今日報じられたコロナウイルスの死者は患者のプライバシーを考慮して年齢、性別を明かさないと報じていましたが、そのほとんどは何らかの基礎疾患を持たれた高齢者です。

コロナウイルスの死者は死因がコロナウイルスということではありません。
本当の死因がなんであれ、亡くなった人でコロナウイルスの陽性反応が出た人はすべてコロナウイルスの死者としてカウントされます。

それでも8月16日までの新型コロナウイルスによる死者として数えられるのは1098名、インフルエンザを含め、他の様々な疾患と比べて圧倒的少数です。

日本人の死因

にも関わらず、多くの業種、業態、企業や店舗が塗炭の苦しみを味わい、失業して明日の生活に困っている人、田舎に帰省することができない人、PCR検査で陽性が出たために回復後も転居を余儀なくされたり自殺にまで追い込まれた人がいるというのはまさに異常事態です。

本当に恐ろしいのは新型コロナウイルスではなく、それに恐怖し、社会や人の心が萎縮してしまうことです。

コロナ禍によって政府のふがいない対応が浮き彫りになりましたが、中共への忖度で3月9日まで中国人渡航者の入国制限を遅らせたことが日本人に免疫力を付けさせ、結果的には吉となりました。

S型、K型、G型、・・・変異するウイルスに対して免疫力もそれに対応して進化する人体の免疫システムは本当に素晴らしいものです。

様々な菌やウイルスは身の回りに大量に存在し、それは普通に除菌、殺菌したところで完全に取り除くことはできません。
だからこそ免疫力は生命を維持するために欠かすことができません。

日本人は清潔指向で菌に対する耐性が弱く、衛生環境の悪い外国に旅行をするとすぐにお腹を壊してしまいます。
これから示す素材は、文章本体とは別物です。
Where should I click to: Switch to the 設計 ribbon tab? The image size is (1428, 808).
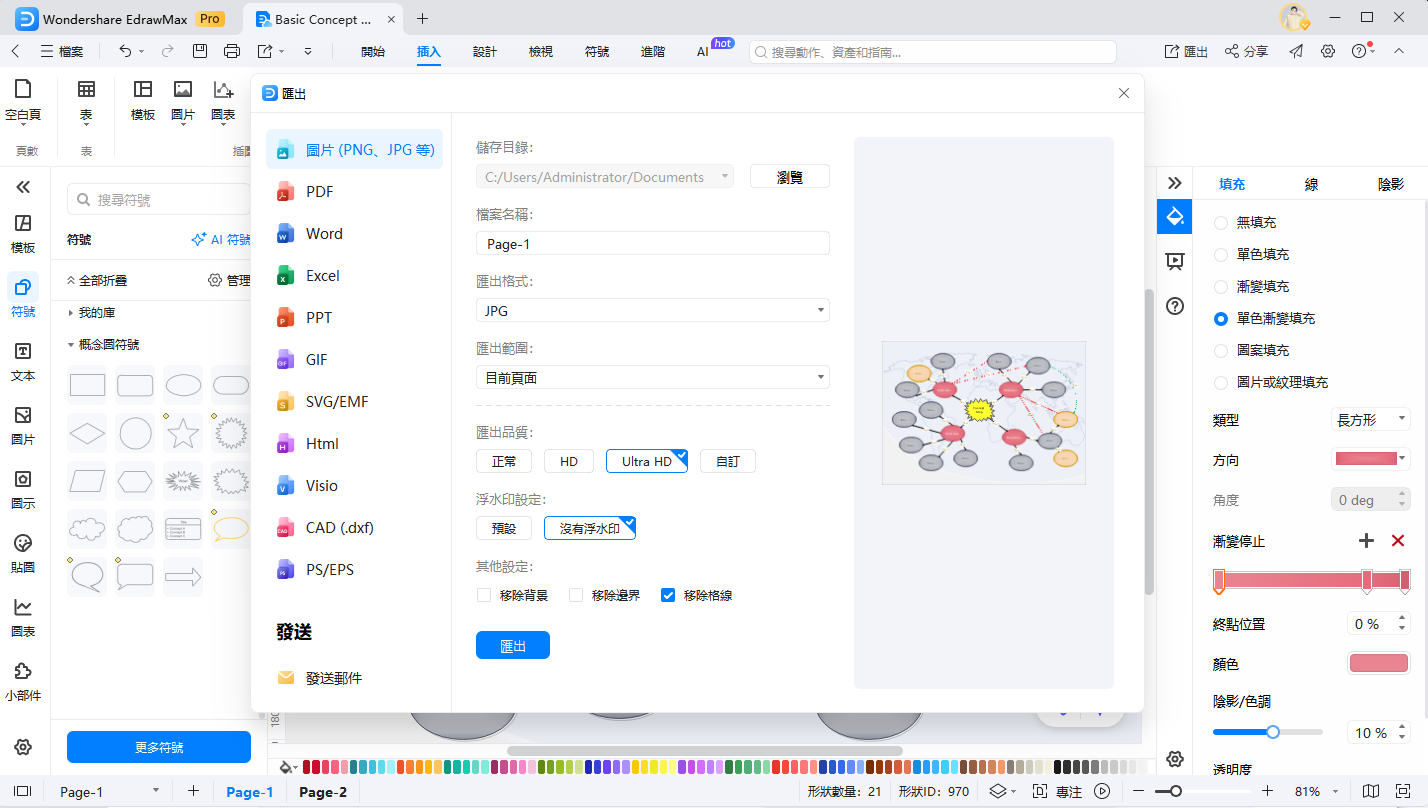(485, 51)
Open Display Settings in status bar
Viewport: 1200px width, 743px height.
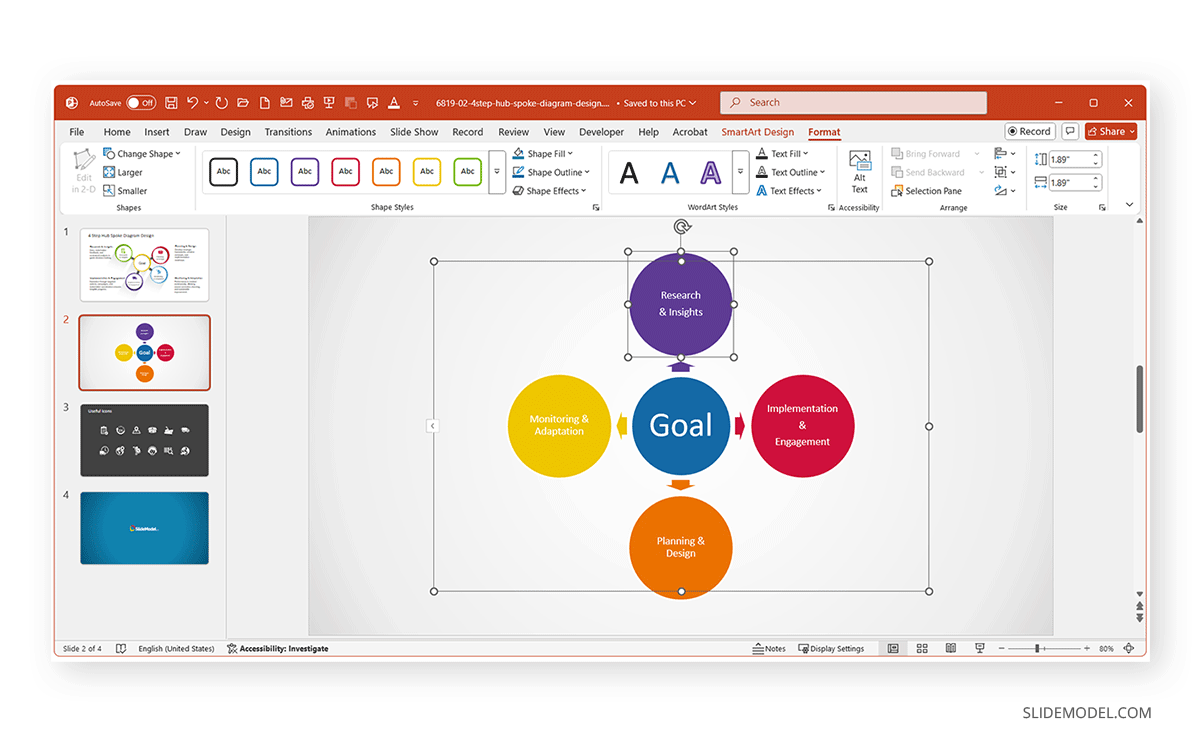(832, 648)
もし京都大学の上久保靖彦教授の「日本人集団免疫達成説」が正しいのであれば、今のように3密を避けマスクをし、菌から遠ざけた生活を続けていると、せっかく獲得した免疫力を失い、海外でお腹を壊してしまうのと同様に、再びコロナの危険性に晒される可能性があります。

免疫力

動物の環境適応力、進化というのは凄まじいものだということを、今日はあるTwitterを見て思い知らされました。

この蛇は、獲物をおびき寄せるために尻尾がまるで蜘蛛が動いています。

これが実際に獲物を捕獲するところです。

びっくり仰天、どういった生命システムがこういう進化を導くのでしょうか。
人間が「潜在能力開発」などと言っているはるか先を実際の動物は生きています。

けれど万物の霊長である人間にも同様の素晴らしい能力があるはずで、なまじ高い知能があるがゆえ印象操作にかかりやすくなりますが、真の知性とは、しっかりと実態を見るところに存在します。

マスコミ報道に踊らされることなく、新型コロナウイルスを正しく見つめ、正しく対処しましょう。

新型コロナウイルス、恐るるに足らずです。